Jakarta, CNBC Indonesia - Kebijakan tarif Presiden Trump mengguncang dunia e-commerce. Akibat kenaikan bea masuk produk asal China hingga 145%, harga barang-barang di platform seperti Amazon melonjak tajam. Ini jelas menjadi pukulan bagi para pedagang dan konsumen.
Aaron Cordovez, pendiri Zulay Kitchen yang berbasis di Florida, mengatakan perusahaannya kini memindahkan produksi dari China ke India, Meksiko, dan negara lainnya. Meski begitu, proses ini diperkirakan membutuhkan waktu satu hingga dua tahun.
"Kami berusaha membuat stok kami bertahan selama mungkin," ujar Cordovez kepada CNBC Internasional, dikutip Senin (28/4/2025).

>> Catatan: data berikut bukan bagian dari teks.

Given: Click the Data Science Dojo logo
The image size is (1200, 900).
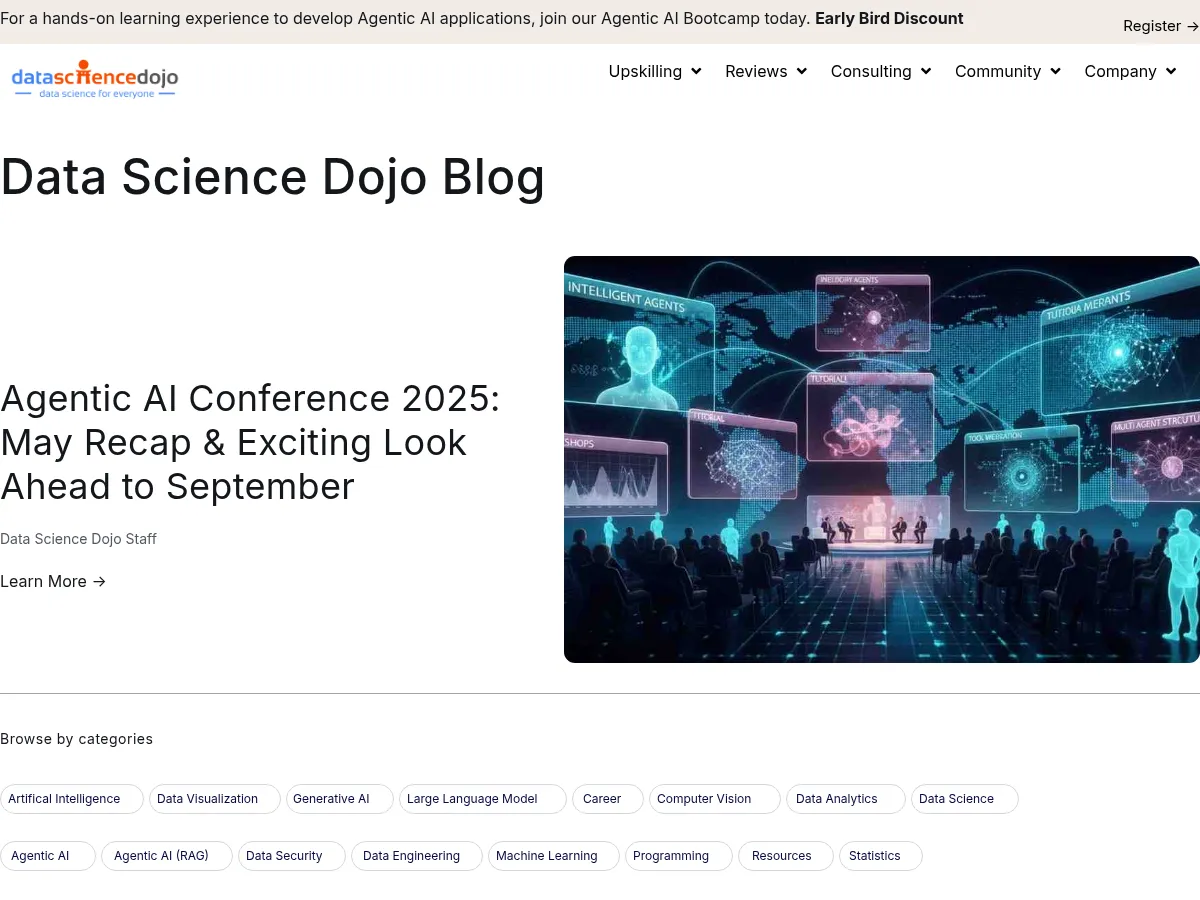Looking at the screenshot, I should (x=95, y=78).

Sementara itu, Zulay terpaksa menaikkan harga produk yang dijual seperti milk frother dan kitchen strainer. Salah satu saringan dapur yang sebelumnya dijual US$9,99 (Rp168 ribuan) kini dibanderol US$12,99 (Rp219 ribuan).
SmartScout, perusahaan software e-commerce, mencatat ada 930 produk di Amazon yang mengalami kenaikan harga sejak 9 April, dengan rata-rata kenaikan 29%. Kategori yang terdampak mulai dari pakaian, perhiasan, perlengkapan rumah tangga, alat tulis kantor, elektronik, hingga mainan anak.
Amazon sendiri membantah lonjakan harga ini meluas dan dialami semua penjual. Mereka menyebut kenaikan harga hanya mencakup sebagian kecil dari total barang di Amazon, kurang dari 1% barang yang mengalami kenaikan harga.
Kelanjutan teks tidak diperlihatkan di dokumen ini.